**Aim of the task**
Restate verbatim the span of lines below between the line with "Click the recipient name Wireless Lc Sas" and the line with "Screen dimensions: 1022x594", including those two lines, and only that span.
##########
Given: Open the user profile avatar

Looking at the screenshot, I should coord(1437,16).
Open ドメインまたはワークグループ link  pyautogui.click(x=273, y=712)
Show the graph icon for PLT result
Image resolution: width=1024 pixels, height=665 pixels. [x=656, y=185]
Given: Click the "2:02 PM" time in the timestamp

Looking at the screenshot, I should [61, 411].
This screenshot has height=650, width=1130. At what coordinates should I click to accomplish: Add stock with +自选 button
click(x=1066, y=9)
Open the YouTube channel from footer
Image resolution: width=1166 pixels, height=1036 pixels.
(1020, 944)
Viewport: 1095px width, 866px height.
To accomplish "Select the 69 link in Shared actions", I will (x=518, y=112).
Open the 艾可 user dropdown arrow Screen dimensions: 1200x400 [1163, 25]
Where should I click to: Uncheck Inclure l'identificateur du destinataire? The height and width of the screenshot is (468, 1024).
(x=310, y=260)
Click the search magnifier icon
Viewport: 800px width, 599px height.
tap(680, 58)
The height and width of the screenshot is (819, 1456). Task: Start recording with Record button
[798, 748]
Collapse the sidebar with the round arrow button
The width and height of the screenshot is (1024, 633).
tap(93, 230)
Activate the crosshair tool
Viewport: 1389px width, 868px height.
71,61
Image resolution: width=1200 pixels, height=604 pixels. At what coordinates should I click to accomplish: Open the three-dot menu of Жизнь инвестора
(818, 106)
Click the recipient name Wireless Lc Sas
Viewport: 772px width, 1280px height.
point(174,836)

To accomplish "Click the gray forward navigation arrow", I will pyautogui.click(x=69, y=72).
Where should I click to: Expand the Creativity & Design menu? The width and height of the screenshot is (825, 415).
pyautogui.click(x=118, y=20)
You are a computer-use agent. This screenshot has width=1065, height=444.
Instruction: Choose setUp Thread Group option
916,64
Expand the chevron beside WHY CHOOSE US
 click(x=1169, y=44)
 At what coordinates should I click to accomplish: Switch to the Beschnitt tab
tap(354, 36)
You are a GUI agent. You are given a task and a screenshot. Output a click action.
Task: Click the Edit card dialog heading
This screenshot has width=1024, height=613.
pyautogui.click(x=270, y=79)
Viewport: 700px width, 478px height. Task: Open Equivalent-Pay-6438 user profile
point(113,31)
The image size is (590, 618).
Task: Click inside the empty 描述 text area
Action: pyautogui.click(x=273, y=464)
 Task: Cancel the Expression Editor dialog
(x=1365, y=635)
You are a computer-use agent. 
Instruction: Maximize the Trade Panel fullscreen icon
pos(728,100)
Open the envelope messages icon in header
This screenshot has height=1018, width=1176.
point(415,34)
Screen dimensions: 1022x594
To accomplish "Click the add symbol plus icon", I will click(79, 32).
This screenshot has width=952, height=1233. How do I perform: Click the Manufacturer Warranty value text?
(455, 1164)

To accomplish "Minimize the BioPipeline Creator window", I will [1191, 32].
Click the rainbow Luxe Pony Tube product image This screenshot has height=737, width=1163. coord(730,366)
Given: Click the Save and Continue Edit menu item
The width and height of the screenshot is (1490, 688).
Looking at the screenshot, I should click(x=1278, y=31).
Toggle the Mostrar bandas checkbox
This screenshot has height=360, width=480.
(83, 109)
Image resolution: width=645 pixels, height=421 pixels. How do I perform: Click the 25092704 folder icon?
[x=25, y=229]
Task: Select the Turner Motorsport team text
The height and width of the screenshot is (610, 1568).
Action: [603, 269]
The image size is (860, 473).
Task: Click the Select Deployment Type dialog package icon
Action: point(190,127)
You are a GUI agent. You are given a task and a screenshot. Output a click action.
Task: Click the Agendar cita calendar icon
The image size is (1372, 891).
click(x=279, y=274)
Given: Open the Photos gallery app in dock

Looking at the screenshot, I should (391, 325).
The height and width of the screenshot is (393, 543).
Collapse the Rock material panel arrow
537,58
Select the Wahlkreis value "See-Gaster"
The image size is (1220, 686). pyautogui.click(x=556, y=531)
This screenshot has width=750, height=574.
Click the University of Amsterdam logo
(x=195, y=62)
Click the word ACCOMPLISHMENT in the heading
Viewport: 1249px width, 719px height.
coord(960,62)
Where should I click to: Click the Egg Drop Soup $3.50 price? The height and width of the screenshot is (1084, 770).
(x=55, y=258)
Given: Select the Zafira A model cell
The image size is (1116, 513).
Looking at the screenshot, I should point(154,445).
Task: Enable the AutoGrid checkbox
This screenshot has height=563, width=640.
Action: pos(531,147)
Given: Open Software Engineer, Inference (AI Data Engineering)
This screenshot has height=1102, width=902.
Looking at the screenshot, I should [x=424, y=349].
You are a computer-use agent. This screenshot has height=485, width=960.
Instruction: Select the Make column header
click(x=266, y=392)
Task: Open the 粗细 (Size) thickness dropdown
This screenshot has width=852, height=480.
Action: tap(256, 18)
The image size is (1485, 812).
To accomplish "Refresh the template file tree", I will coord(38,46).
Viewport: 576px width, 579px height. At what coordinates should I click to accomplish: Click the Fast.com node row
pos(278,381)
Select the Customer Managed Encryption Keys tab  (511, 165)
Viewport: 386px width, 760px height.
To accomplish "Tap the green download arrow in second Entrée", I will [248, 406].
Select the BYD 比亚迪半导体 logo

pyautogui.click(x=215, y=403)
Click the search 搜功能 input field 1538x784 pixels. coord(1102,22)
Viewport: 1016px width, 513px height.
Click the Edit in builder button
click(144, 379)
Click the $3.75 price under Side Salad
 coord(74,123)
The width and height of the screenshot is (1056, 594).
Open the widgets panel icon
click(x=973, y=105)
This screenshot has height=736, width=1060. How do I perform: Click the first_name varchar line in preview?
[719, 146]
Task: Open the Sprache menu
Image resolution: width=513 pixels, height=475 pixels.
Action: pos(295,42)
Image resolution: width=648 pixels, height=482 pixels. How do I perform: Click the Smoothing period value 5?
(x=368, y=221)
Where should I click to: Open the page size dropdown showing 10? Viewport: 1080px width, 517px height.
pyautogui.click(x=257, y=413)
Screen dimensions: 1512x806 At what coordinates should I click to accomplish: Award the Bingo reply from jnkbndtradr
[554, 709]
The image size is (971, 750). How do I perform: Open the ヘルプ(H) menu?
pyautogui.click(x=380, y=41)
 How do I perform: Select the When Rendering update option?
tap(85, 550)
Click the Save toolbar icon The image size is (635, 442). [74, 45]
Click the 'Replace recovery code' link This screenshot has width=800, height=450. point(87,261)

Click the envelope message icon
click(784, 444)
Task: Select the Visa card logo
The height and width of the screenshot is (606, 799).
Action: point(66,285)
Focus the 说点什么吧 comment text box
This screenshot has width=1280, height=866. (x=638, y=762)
##########
**Solution for this problem**
Click the recipient name Wireless Lc Sas
Viewport: 772px width, 1280px height.
point(174,836)

To accomplish "Click the gray forward navigation arrow", I will pyautogui.click(x=69, y=72).
Where should I click to: Expand the Creativity & Design menu? The width and height of the screenshot is (825, 415).
pyautogui.click(x=118, y=20)
You are a computer-use agent. This screenshot has width=1065, height=444.
Instruction: Choose setUp Thread Group option
916,64
Expand the chevron beside WHY CHOOSE US
 click(x=1169, y=44)
 At what coordinates should I click to accomplish: Switch to the Beschnitt tab
tap(354, 36)
You are a GUI agent. You are given a task and a screenshot. Output a click action.
Task: Click the Edit card dialog heading
This screenshot has width=1024, height=613.
pyautogui.click(x=270, y=79)
Viewport: 700px width, 478px height. Task: Open Equivalent-Pay-6438 user profile
point(113,31)
The image size is (590, 618).
Task: Click inside the empty 描述 text area
Action: pyautogui.click(x=273, y=464)
 Task: Cancel the Expression Editor dialog
(x=1365, y=635)
You are a computer-use agent. 
Instruction: Maximize the Trade Panel fullscreen icon
pos(728,100)
Open the envelope messages icon in header
This screenshot has height=1018, width=1176.
point(415,34)
Screen dimensions: 1022x594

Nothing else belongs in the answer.